Je faillis me prendre le trottoir au même moment.

-Quel est le rapport ? Grognais-je en plissant les yeux.

-Tu peux pas me laisser à un endroit où je ne veux pas aller si tu m'aimes vraiment ! Sinon je penserai que tu ne m'aimes pas vraiment. Et je serai triste.

-C'est du chantage ? Soupirais-je en ralentissant.

Il augmenta le chauffage de la voiture, et ignora complètement ma question.

-On va où, alors ? Et ne me dis pas chez Armin, il est surement en train de dormir aux côtés de ce connard d'Erwin !

J'étais toujours énervé de ma soirée foireuse avec Petra.

-Tu connais l'adresse de Samuel ? Lui demandais-je alors.

-C'est qui ?

-Le gars à qui t'as piqué ce téléphone ! T'es vraiment saoul putain...

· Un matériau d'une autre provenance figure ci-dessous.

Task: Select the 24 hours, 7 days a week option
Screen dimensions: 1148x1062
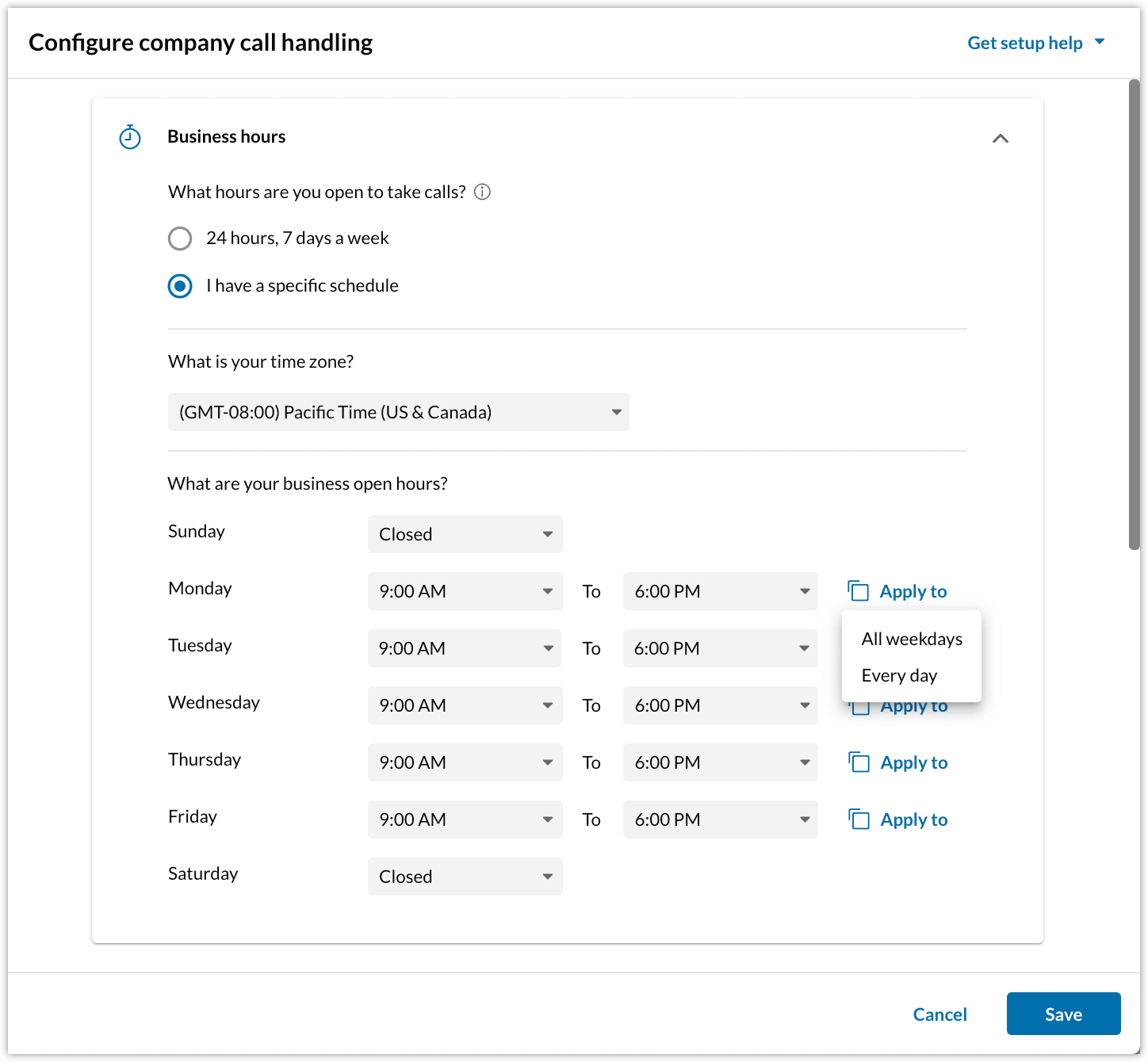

-Oh je sais pas... Y avait ton nom dessus et comme je savais que tu sais toujours tout, je t'ai appelé. C'est logique !

-Il n'y a aucune logique !

Il rit face à mon air désespéré, et je décidais de le conduire chez moi. Là au moins, j'étais sûr de pouvoir lui expliquer la situation le lendemain matin. Et il était hors de question que je laisse seul dans un hôtel, paumé au milieu de Paris, avec une gueule de bois au réveil.

Le brun finit par s'endormir dans ma voiture en ronflant bruyamment. Lorsque j'arrivais enfin en face de ma péniche et que je coupais le contact, il se réveilla en grognant.

-Dodo ?

-Mais oui, mais oui. Allé, bouge tes fesses de là.

Il rit au mot "fesse" et obéis au moment où j'ouvrai sa portière. Il tomba à moitié sur mon dos, et je dus le trainer jusque dans ma chambre avec peine. Il s'endormit comme une masse, et j'espérais sincèrement qu'il ne vomirait pas dans mes draps propres.

De mon côté, j'allais refermer la porte d'entrée, pris une douche, et m'affalais enfin épuisé sur mon canapé.

Je finis par m'endormir à 3 heure passée, un gamin avec une futur gueule de bois atroce dans mon lit, et dans une position fort inconfortable sur mon propre canapé.